Dalla rassegna stampa Libri

UNA RAGAZZA IN FUGA DA BULLI E OMOFOBI

Melania G. Mazzucco ci aveva abituato a romanzi di fine complessità… I due «temi» del libro (è però perlomeno insolito che di un testo letterario si parli per i temi di cronaca che solleva) sono in sostanza l’omofobia e il bullismo. …

Melania G. Mazzucco ci aveva abituato a romanzi di fine complessità, e in parte non si smentisce, esibendo anche in questo nuovo romanzo Sei come sei (Einaudi Stile libero, pp. 235, € 17,50) apici tensivi, tempi narrativi e una penna scorrevolissima, che non fa quasi sentire ad esempio il passaggio dai flashback agli eventi presenti e viceversa.
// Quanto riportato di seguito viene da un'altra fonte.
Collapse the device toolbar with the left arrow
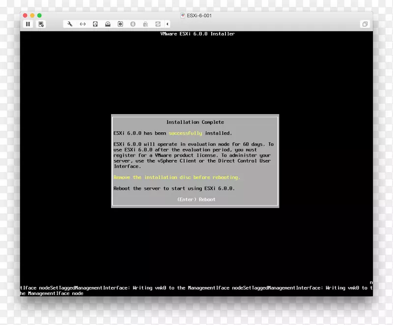This screenshot has height=325, width=393. [168, 24]
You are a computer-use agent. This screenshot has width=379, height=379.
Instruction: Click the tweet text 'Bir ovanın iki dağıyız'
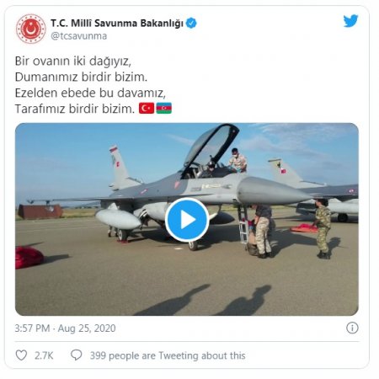coord(73,61)
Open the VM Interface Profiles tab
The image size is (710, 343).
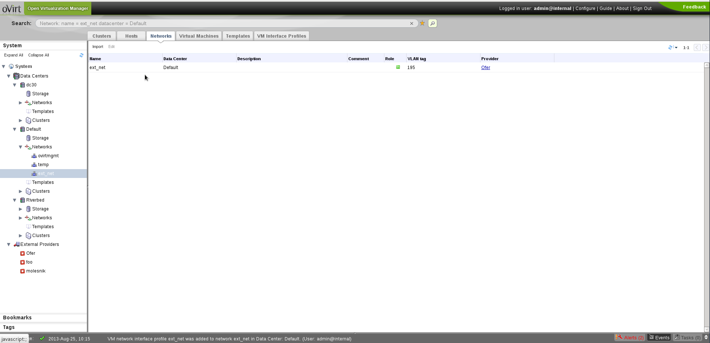[281, 36]
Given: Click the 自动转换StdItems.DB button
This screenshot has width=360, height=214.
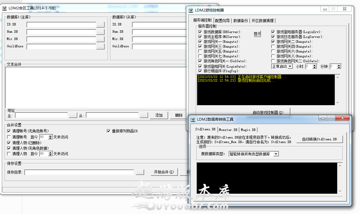Looking at the screenshot, I should pyautogui.click(x=319, y=139).
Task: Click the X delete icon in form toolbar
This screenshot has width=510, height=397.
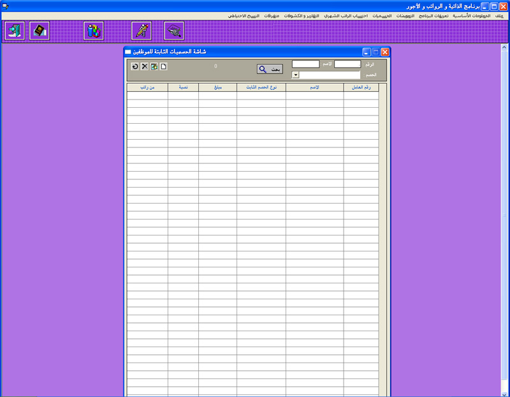Action: [x=145, y=66]
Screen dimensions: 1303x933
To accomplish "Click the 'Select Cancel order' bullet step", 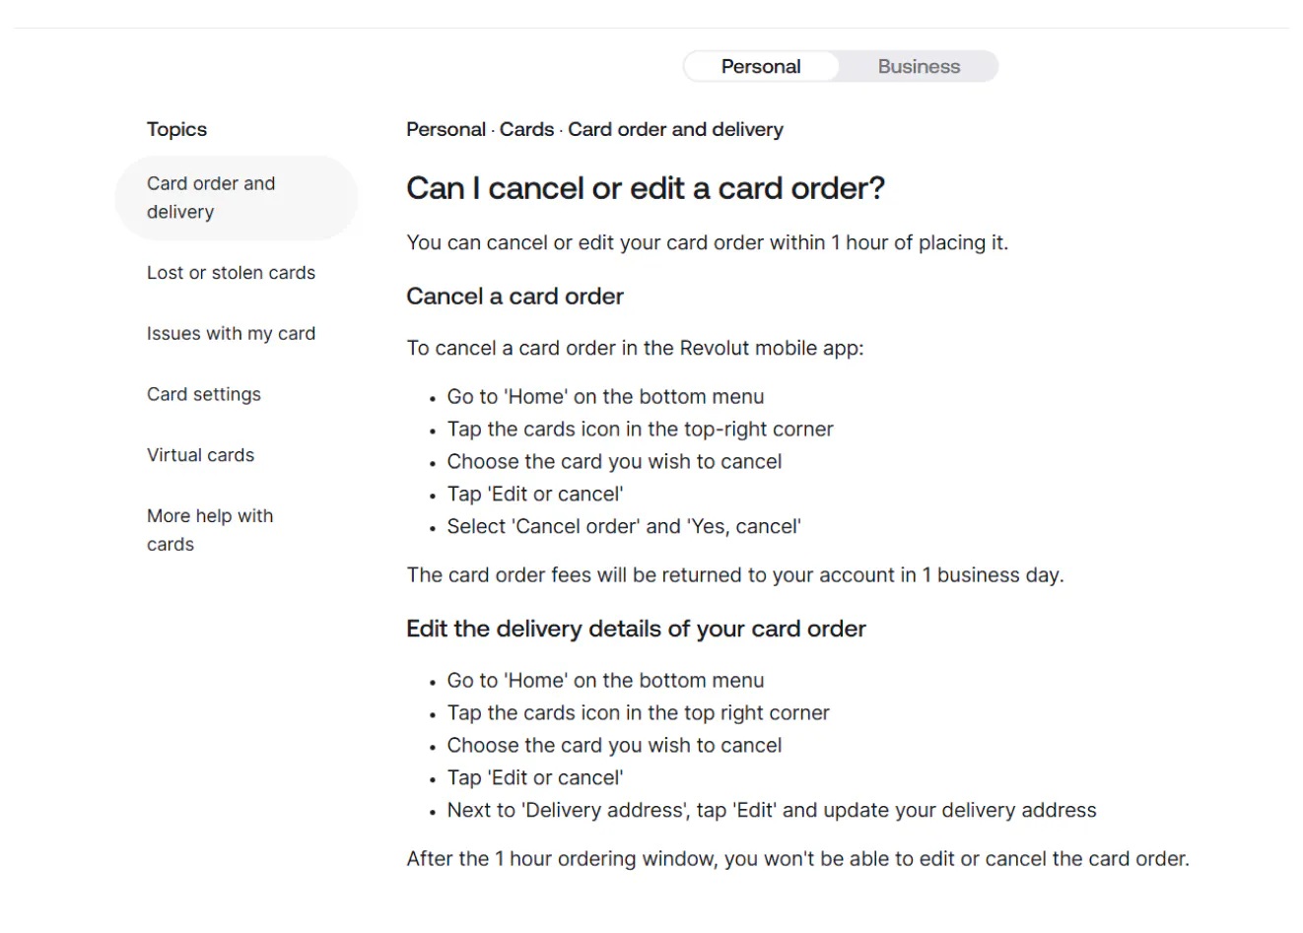I will (623, 527).
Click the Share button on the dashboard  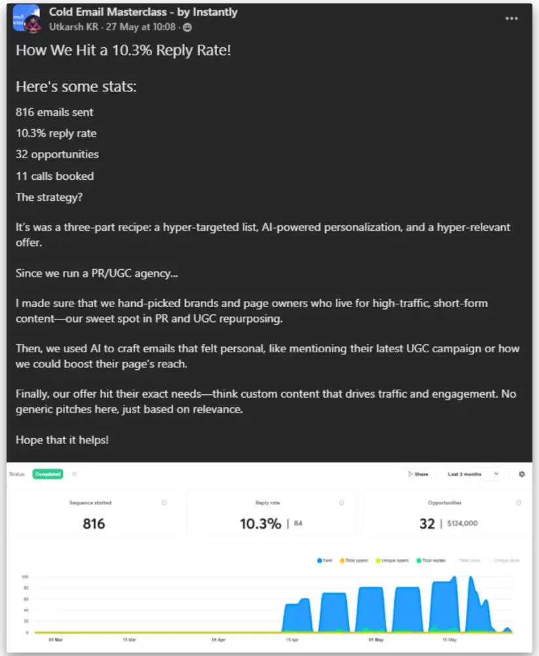tap(418, 474)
Sarebbe un’opera magistrale, se quest’edificio non fosse insolitamente scabro e spoglio, troppo esplicito e diretto, quasi brusco, lontano dall’avvolgente e ricercata prosa degli inizi, ad esempio del primo romanzo Il bacio della Medusa , ma più asciutto perfino dei lavori degli ultimi anni, come Un giorno perfetto . Viene da domandarsi se il motivo di questo tocco freddo, in cui la scrittura poco aggiunge al resoconto delle azioni e dei fatti, nasca dalla scelta di scrivere un romanzo che si può definire «a tema», una storia con una funzione «esemplare» e, in qualche modo, a lieto fine.
Sì, perché la vicenda di Sei come sei (titolo che suona strano: nel corso della narrazione si percepiscono altri titoli possibili, forse scartati, forse specchietti per allodole, tra frasi più volte ripetute e una certa intelligenza della trama: uno per tutti Anno zero , spesso in corsivo qua e là nel testo in riferimento alla nascita di Cristo, figlio di padre putativo per eccellenza) sembra aggrapparsi ad almeno un paio di tematiche di stretta attualità se non, diremmo, addirittura «alla moda». I due «temi» del libro (è però perlomeno insolito che di un testo letterario si parli per i temi di cronaca che solleva) sono in sostanza l’omofobia e il bullismo.
La storia è comunque bella: protagonista è un’adolescente intelligente, che ama leggere e scrivere, la dodicenne Eva, in fuga dopo l’ennesimo attacco dei bulli compagni di scuola. In quell’attacco, per una volta, si è difesa, e si è difesa troppo, spingendo un compagno sotto la metropolitana. Accecata dalla paura e dalla rabbia, Eva fugge e noi cominciamo a conoscere la sua storia. Eva ha infatti due padri, una coppia gay che l’ha «adottata» in Armenia, Giose e Christian. I due però non sono più la sua famiglia: dopo la morte accidentale di Christian è intervenuto un tribunale che ha affidato la ragazzina ad altri parenti: ma nel cuore non ci sono altri genitori possibili. La fuga si trasforma così in un percorso di maturazione, ma anche di incontro e di idillio tra il padre Giose e la figlia Eva. Tra gli elementi più interessanti, vi sono l’impacciata intimità che via via si instaura tra Giose e la figlia, e il flashback su Christian, il portatore della complessità spirituale della storia: studioso di religione, con i suoi racconti sulla figura di Cristo e di san Giuseppe fornisce lo sfondo ideologico forte — e apre un fronte ai credenti — per questa storia di nuova paternità.
Dunque gran scorrevolezza, per una trama che solleva un tema civile importante, ma che lo fa in modo troppo veloce e prevedibile: ci troviamo in un racconto, e non in un romanzo con attese e angoli oscuri; anzi pare già di leggere un soggetto per un film, anche per la scelta quasi sempre visiva delle immagini e degli effetti drammatici. I personaggi non sembrano veri, bensì tenuti con le pinze del politically-correct, che però non ce li fa conoscere, ce li pubblicizza — e ce li fa dimenticare. Una «fiction», l’ha chiamata Lucetta Scaraffia sull’«Osservatore Romano»: obiettando a questo libro di voler «riconciliare i lettori con l’idea del matrimonio gay». Laicamente, invece, il libro desta perplessità, ma per il motivo opposto: occorre tener presente il celebre incipit della Karenina, «tutte le famiglie felici si assomigliano, ogni famiglia infelice è infelice a modo suo» (il treno della metropolitana dell’inizio è in sostanza una citazione rovesciata dell’epilogo tragico della Karenina). La vera questione è che la necessità di un lieto fine, il buonismo da fiction che fa pattinare via la storia — in un mondo in cui di razzismo, di omofobia e di bullismo si muore —, rende questa famiglia, che è così particolare nella sofferenza, in realtà un po’ troppo simile alle altre.